Eval scorecard, against a held-out set. Same eval suite that gates the deploy, run on a schedule, with the score pushed to Prometheus. Alert when the score drops by more than a threshold.

None of these are perfect drift detectors. Together they’re enough to notice the slow failure mode before the user complaints route to the on-call.

Grafana JSON as the DaC surface

This is the part that keeps the K8s pieces in this batch coherent. Decisions as Code (DaC) is the methodology behind nearly every self-service and automation system I’ve designed: extract business decisions out of platform configuration into a small, curated layer (often five real decisions where the raw config exposed eighty-nine) and let the platform absorb the rest through templates and defaults. (I called this Property Toolkit during my OneFuse days; the foundation is different, the shape isn’t.)

A Grafana dashboard is JSON. A Grafana folder of dashboards is a directory of JSON files.
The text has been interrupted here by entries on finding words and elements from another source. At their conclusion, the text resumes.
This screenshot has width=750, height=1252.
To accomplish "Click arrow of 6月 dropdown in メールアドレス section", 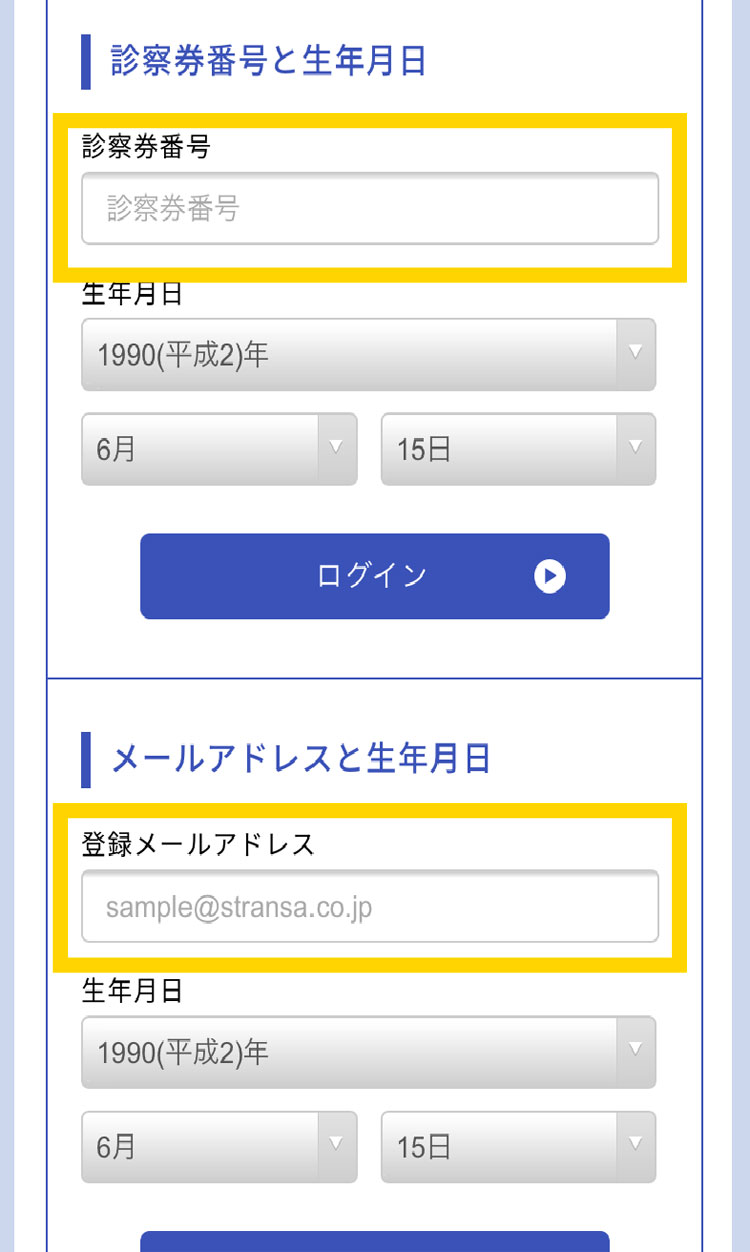I will tap(337, 1146).
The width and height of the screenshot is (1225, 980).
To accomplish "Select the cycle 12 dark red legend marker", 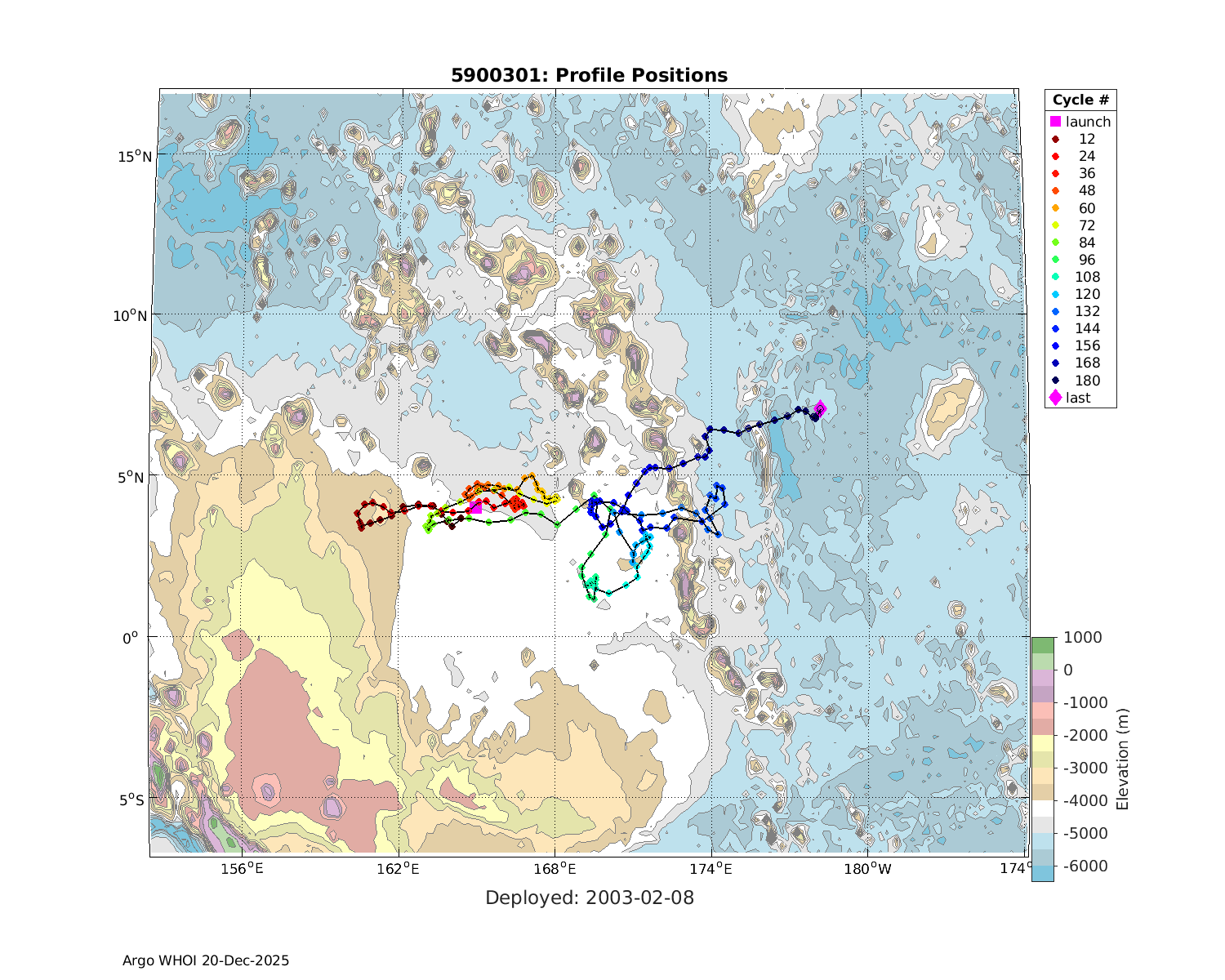I will pyautogui.click(x=1055, y=140).
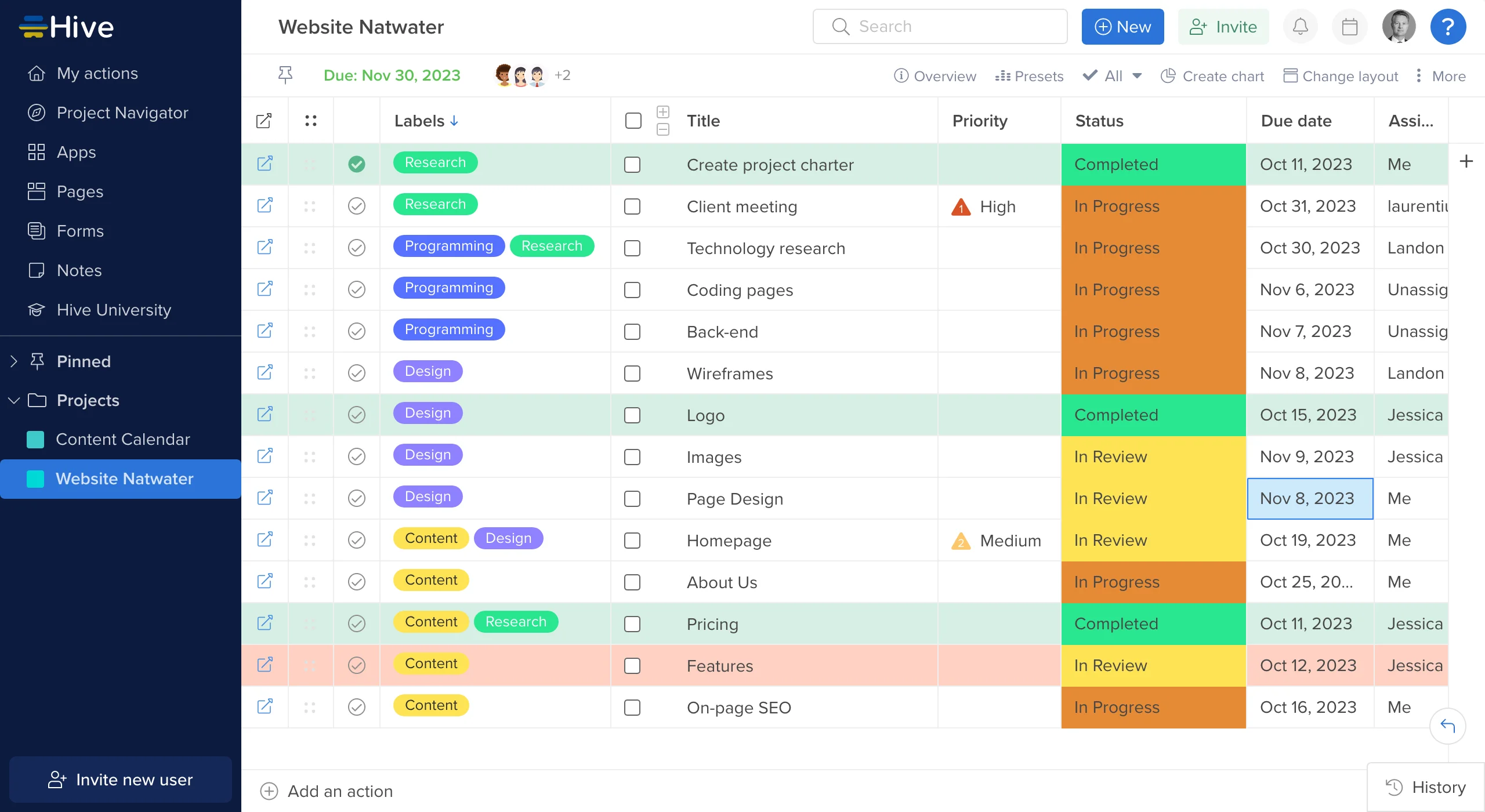Image resolution: width=1485 pixels, height=812 pixels.
Task: Open the Content Calendar project
Action: [x=123, y=439]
Dashboards-as-code is a mature pattern with multiple loaders (Grafana Operator, Terraform Grafana provider, Grizzly, dashboard ConfigMaps via the sidecar). The dashboard definitions are the DaC surface for observability.

The methodology says: the dashboard definitions are organizational decisions. They live in a dashboards/ repo, parameterized by team / workload / environment. The standards repo is the source of truth. Each environment’s Grafana loads the dashboards from that source via the sidecar pattern; the values that vary per environment (the data source name, the team label) are projected in via Helm template substitution.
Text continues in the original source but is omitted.